3. The supervisor or designated authority will contact the Identity Theft Program Manager to open a file on suspicious covered account for further investigation. The file must include the following information:
i. Copy of any and all documentation from the University department(s) supporting the report of suspicious covered account
ii. Complete an online Incident Report Form
iii. ID of any third party payer sources for the affected the individual, including but not limited to federal health or financial aid programs, which may be affected by the suspicious activity. This information is to include the individual’s name, account number, and other information as deemed necessary based on the type of identity theft being attempted.
4. The Identity Theft Program Manager or authorized designee will conduct an investigation to determine whether the attempted transaction was fraudulent or authentic. Depending on the nature and degree of risk posed by the incident identified, the Identity Theft Program Manager or authorized designee authority will:
i. Instruct the supervisor or designated authority to continue to monitor an account for evidence of Identity theft;
ii. Other appropriate responses and actions may include:
a. Determining that no response is warranted under the particular circumstances;
b. Canceling the transaction;
c. Terminating treatment or credit until the discrepancy is resolved;
d. Contacting the individual against whom the fraud has been attempted;
e. Changing any passwords or other security devices that permit access to accounts;
f. Not opening a new covered account;
g. Closing an existing covered account;
h. Reopening a covered account with a new account number;
i. Notifying and cooperating with appropriate law enforcement;
j. Determining the extent of liability of the University ; and
k. Notifying any appropriate federal agencies, insurers or third party payers.
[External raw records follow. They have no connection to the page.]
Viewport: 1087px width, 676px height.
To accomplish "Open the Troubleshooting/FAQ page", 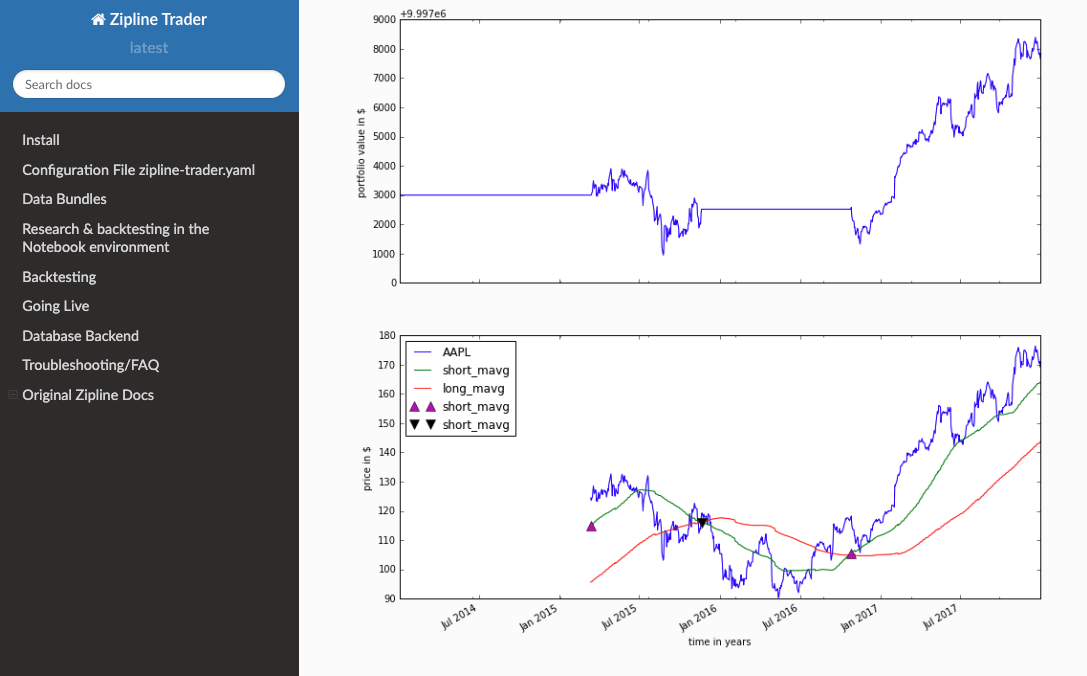I will (90, 365).
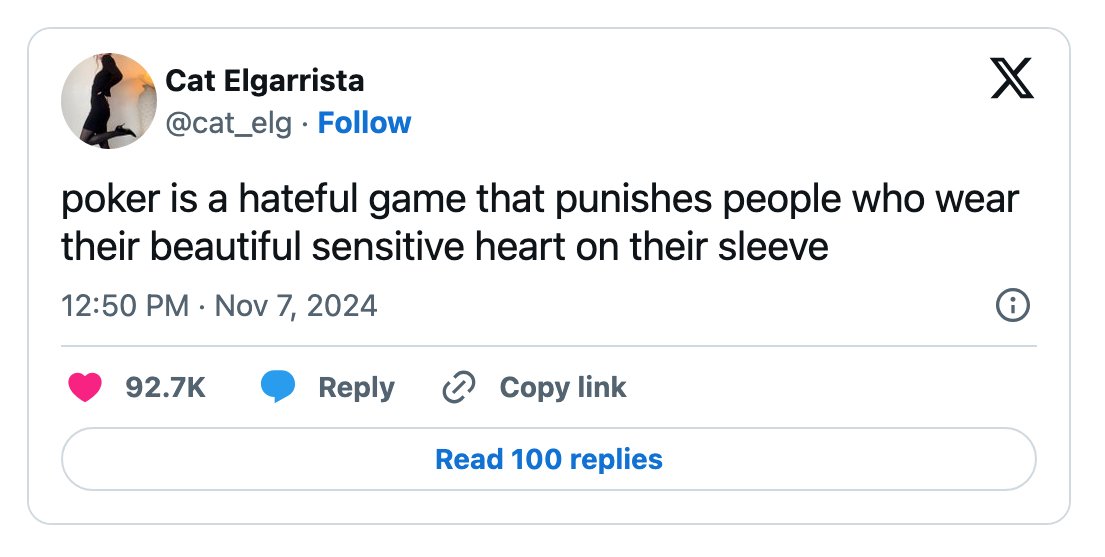Like the tweet with the pink heart icon
Screen dimensions: 1105x557
[x=85, y=387]
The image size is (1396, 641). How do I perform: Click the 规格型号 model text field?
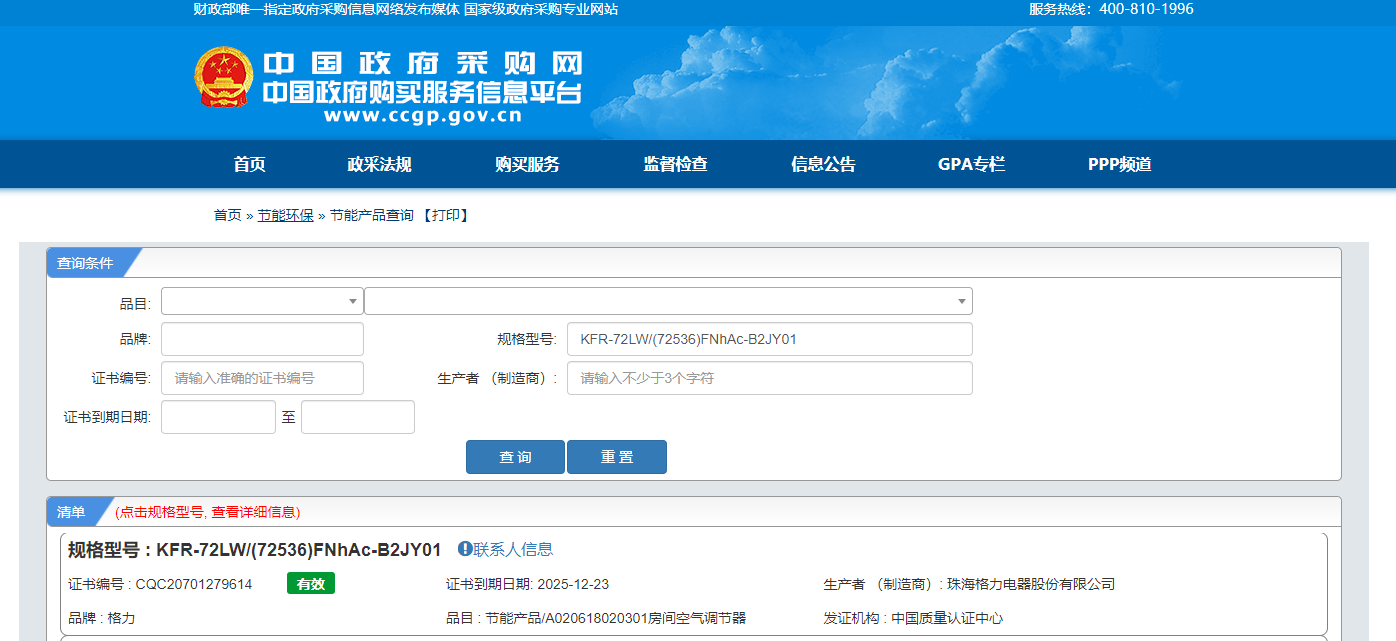click(x=769, y=339)
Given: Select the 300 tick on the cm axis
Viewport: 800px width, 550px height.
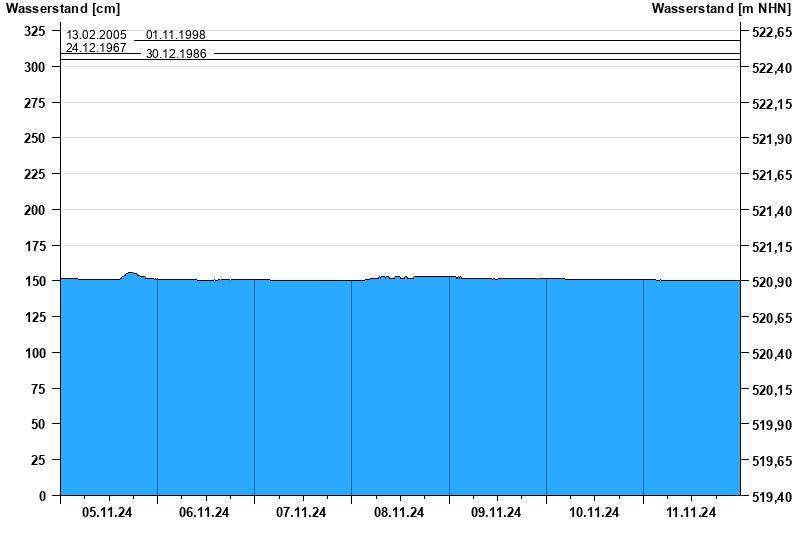Looking at the screenshot, I should (x=36, y=67).
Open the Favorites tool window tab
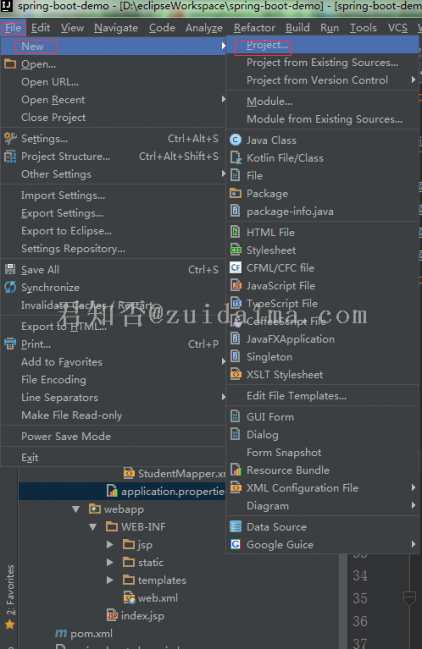Viewport: 422px width, 649px height. coord(10,596)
iii. If a consumer report includes an initial fraud alert or an active duty alert regarding a covered account, the University employee must provide additional services to be billed to the individual covered account for which the fraud alert was issued.
5. A copy of the Incident Report Form must be maintained on file with the supervisor or designated authority and the Identity Theft Program Manager.
Covered Accounts include (1) any account offered or maintained by the University which is primarily for personal, family or household purposes that involves or is designed to permit multiple payments or transactions, such as student loan or financial aid accounts; and (2) any other account offered or maintained by the University for which there is a reasonably foreseeable risk to customers or to the safety and soundness of the creditor from identity theft, including financial, operational, compliance, reputation or litigation risks.
Red Flags include (1) alerts, notifications, or other warnings received from consumer reporting agencies or service providers, such as fraud detection services; (2) the presentation of suspicious documents; (3) the presentation of suspicious personal identifying information, such as a suspicious address change; (4) the unusual use of, or other suspicious activity related to a Covered Account; (5) notice from customers, victims of identity theft, law enforcement authorities or other persons regarding possible identify theft in connection with a Covered Account; and (6) any other suspicious activity identified by the University as presenting a foreseeable risk of identity theft.
Identity Theft Program Manager is the University Risk Manager or such other official as is designated by the Chief Financial Officer.